* _Extracted text_:

Saturday, January 29, 2011

New Beginnings, Etc.

I was looking forward to January for several months. I thought, "Oh, January. The deep, cold, heart of winter. It will be the perfect time to relax, hunker down, and stop running around all the time like a damn crazy person." Yeah, not so much. January has been hectic as all hell. This hasn't been an entirely bad thing, but it has not been relaxing in any way, shape, or form.

First off, I am not pregnant. This is okay, for now. In all honesty, the timing ended up not being great for a pregnancy (more on that in a minute) and we're going to give it a few months before trying again. I'm not going to lie, we were a little sad about it, but I think we'll be in a better place later on in the spring. Plus, if I wait a couple of months, I'll qualify for paid maternity leave, an awesome fringe benefit of my wonderful new job.

* _Provided data_:

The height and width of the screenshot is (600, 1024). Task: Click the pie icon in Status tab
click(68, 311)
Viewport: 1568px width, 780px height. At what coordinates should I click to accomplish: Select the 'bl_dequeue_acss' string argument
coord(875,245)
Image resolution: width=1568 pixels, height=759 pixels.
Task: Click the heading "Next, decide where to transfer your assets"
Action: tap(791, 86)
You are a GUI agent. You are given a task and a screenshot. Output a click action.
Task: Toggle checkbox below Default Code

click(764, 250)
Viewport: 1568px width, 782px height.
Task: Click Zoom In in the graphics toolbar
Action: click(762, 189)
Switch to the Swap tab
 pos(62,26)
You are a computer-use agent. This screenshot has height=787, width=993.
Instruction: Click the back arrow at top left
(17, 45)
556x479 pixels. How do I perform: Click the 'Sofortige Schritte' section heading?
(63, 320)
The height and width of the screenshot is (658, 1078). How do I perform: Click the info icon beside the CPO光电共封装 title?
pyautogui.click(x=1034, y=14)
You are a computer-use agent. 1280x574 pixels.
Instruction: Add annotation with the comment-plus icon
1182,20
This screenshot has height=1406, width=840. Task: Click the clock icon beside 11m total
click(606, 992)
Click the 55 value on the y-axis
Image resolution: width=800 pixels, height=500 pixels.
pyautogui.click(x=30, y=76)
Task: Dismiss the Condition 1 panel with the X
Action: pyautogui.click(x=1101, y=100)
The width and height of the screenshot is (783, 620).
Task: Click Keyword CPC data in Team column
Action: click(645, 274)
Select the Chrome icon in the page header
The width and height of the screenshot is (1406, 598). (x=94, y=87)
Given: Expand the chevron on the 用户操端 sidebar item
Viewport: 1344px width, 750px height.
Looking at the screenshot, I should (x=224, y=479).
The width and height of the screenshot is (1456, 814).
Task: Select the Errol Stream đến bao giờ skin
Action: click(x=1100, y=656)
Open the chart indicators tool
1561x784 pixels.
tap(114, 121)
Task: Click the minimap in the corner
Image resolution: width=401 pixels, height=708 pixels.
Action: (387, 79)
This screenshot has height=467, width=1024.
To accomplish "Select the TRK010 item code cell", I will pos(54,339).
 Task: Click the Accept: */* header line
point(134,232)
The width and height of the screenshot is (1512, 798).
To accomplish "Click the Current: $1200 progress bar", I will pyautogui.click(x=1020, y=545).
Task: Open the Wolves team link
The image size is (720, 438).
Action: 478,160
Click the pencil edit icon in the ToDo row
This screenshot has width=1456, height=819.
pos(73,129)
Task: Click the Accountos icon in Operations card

* _Description of the task_: Transcribe the portion of the blog post starting at "Saturday, January 29, 2011" and ending at "wonderful new job.", reproducing its wording and punctuation without change.

* _Solution to the exercise_:
Saturday, January 29, 2011

New Beginnings, Etc.

I was looking forward to January for several months. I thought, "Oh, January. The deep, cold, heart of winter. It will be the perfect time to relax, hunker down, and stop running around all the time like a damn crazy person." Yeah, not so much. January has been hectic as all hell. This hasn't been an entirely bad thing, but it has not been relaxing in any way, shape, or form.

First off, I am not pregnant. This is okay, for now. In all honesty, the timing ended up not being great for a pregnancy (more on that in a minute) and we're going to give it a few months before trying again. I'm not going to lie, we were a little sad about it, but I think we'll be in a better place later on in the spring. Plus, if I wait a couple of months, I'll qualify for paid maternity leave, an awesome fringe benefit of my wonderful new job.